Engineers' writing and rhetoric courses challenge Linda Söderlindh at the Department of Learning at the ITM School. But they also enrich KTH students at Linda’s regular courses.

What motivates you to create courses for professionals?

”I like the challenge of finding new perspectives on my teaching. Professionals also have a lot of practical experience that will be used in the discussions during the course. They ask other questions and can also relate theory and practice to real-life workplace situations. Since the participants also have different experiences, the discussions will be extra fun and challenging for me as a teacher. This also enriches my “ordinary” teaching. I use many examples from my further training courses for programme students at KTH. They always appreciate these links with working life.”

Why have you initiated these courses?

A degree does not mean you stop learning things; quite the opposite. Most of us, and perhaps professional engineers, need skills development and further training in relevant areas. Communication in speech and writing are essential skills for all engineers. Many may not have been able to develop these skills during their studies or face different demands in their working lives than those made during their education. That is why we need to provide courses that are also relevant for engineers.

What is the biggest challenge in putting together and running a course?

”These require a little different preparation than you might be used to. For example, participants may never have seen a learning platform like Canvas before, which requires more information for participants from your side. It can also be difficult at first to adapt the course to the target group because you do not know in advance who will apply. But that is also what is fun.”

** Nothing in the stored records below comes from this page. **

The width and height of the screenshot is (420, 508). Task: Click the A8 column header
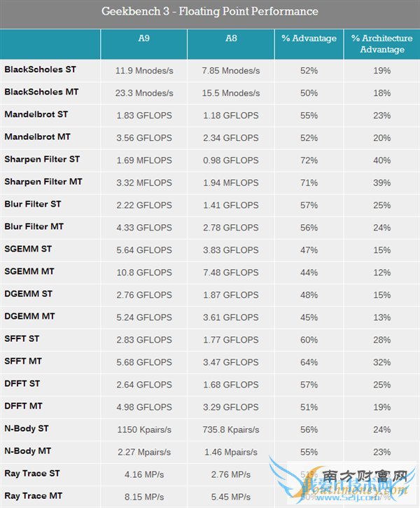pyautogui.click(x=230, y=39)

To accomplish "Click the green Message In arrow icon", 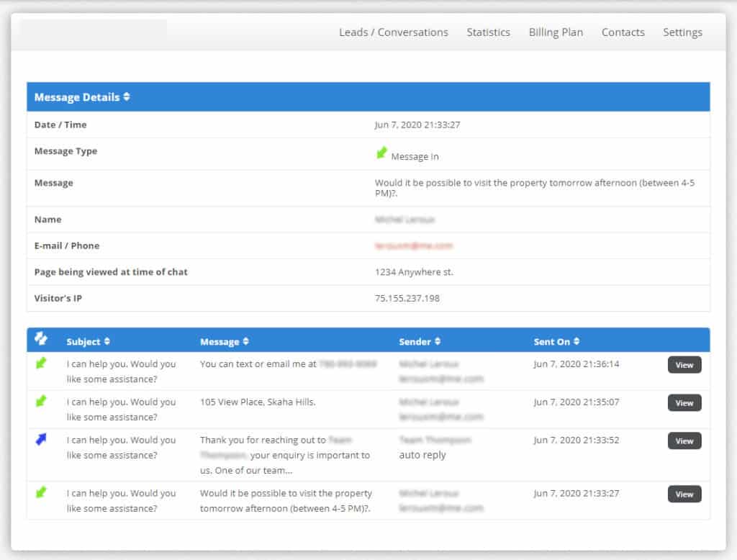I will pyautogui.click(x=381, y=153).
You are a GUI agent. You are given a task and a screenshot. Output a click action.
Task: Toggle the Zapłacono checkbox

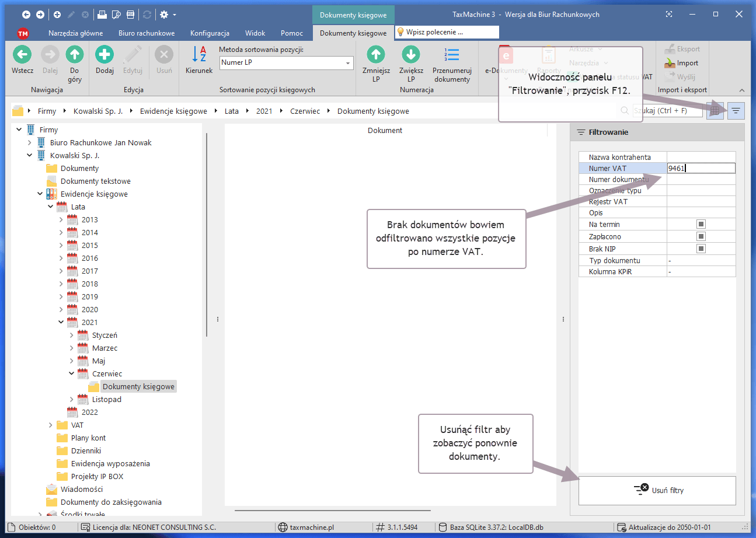pos(701,236)
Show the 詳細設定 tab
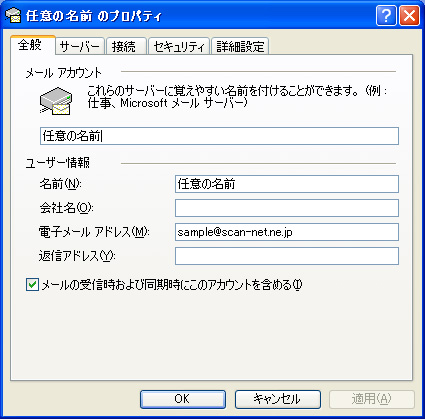 click(240, 46)
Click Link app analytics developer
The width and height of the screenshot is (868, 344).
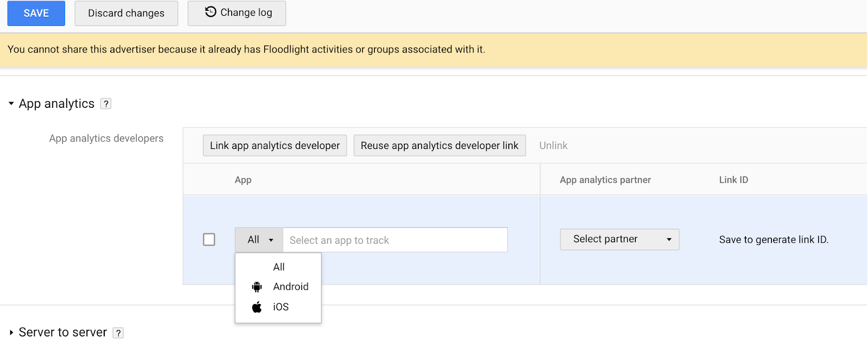275,146
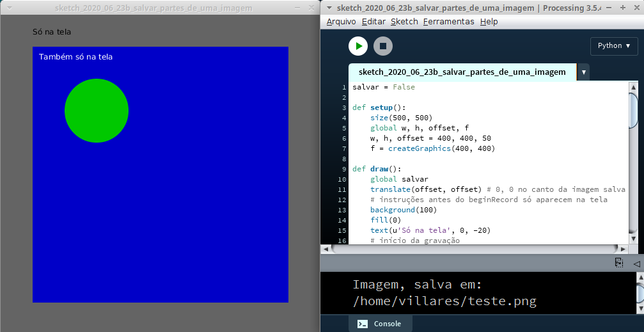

”Practical things also require a little more, or different, planning. For example, the number of places in the courses must be decided in advance. Think through how many participants you want, as it is challenging to add more later, even if there is significant demand. It is also challenging to get a schedule that suits all participants. You have to try it out. Also, ensure that the course administration knows what kind of course it is; that can make it easier for you and the participants.”